Guy on the phone: I would like to talk to a librarian.

Me: Yes, I am a librarian.  Can I help you?

Guy: No, I want to talk to a librarian. Is one there?

Me: I, uh….yes?  I am a librarian.

Guy: Listen, I don’t have time for these games.  I talked to you before and you said there wasn’t a librarian there.

Me: Wait. You didn’t talk to me before.

Guy: Yes I did. You said there wasn’t a librarian there.  Now I’m calling the library and would like to talk to a librarian.

Me: Well… I am a librarian.  There are other librarians, but they are just as much librarians as me.

Guy: I’m serious now, I don’t have time for this.  You need to transfer me to a librarian right now.

Me: OK, sir, maybe there was a mixup before.  But I can help you now.

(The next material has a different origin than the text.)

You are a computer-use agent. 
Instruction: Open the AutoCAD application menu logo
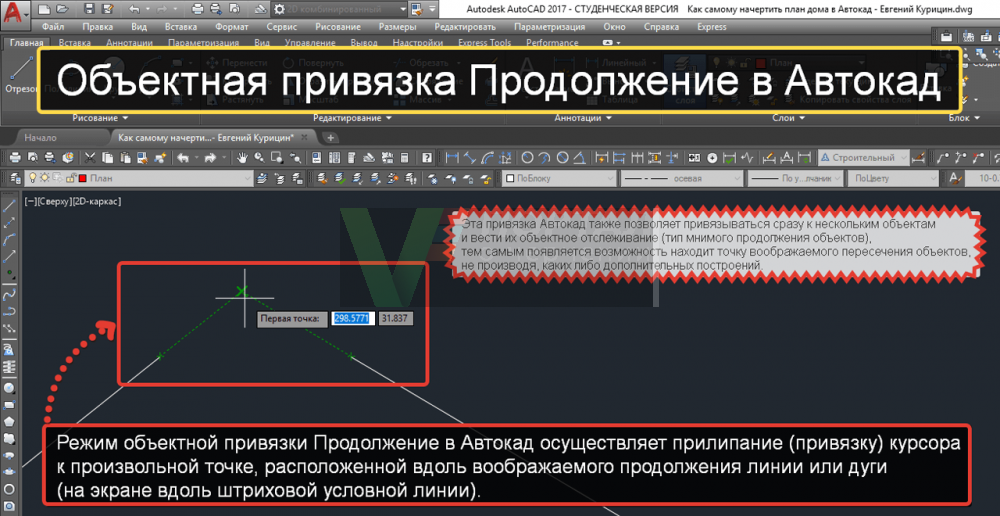(17, 14)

Guy: Listen you, I’m not playing around here.  You know what?  I’m just going to call the operator back.  [Hangs up.]

Me: …

We were trying to think of the most famous Todd.  The best I could come up with was Big Head Todd of Big Head Todd and the Monsters.  K had never heard of them.  She thought of Todd Palin.  I wasn’t sure which member of the Palin family was Todd.  (And I really hope that in five years when I re-read this I’ll be baffled at who Todd Palin even could have been, but sadly I don’t think this will be the case.)  She also thought of Todd Rundgren.

Point is, there is definitely a vacuum for Most Famous Todd.

Similarly, a while back, whilst listening to some Moody Blues, I declared that Justin Heyward must be the most famous musical Justin, since I could think of no challengers.  A bit later K remembered Justin Timberlake.  I never ever would have thought of him, which gives you some sense of where my head is at with regard to modern pop music.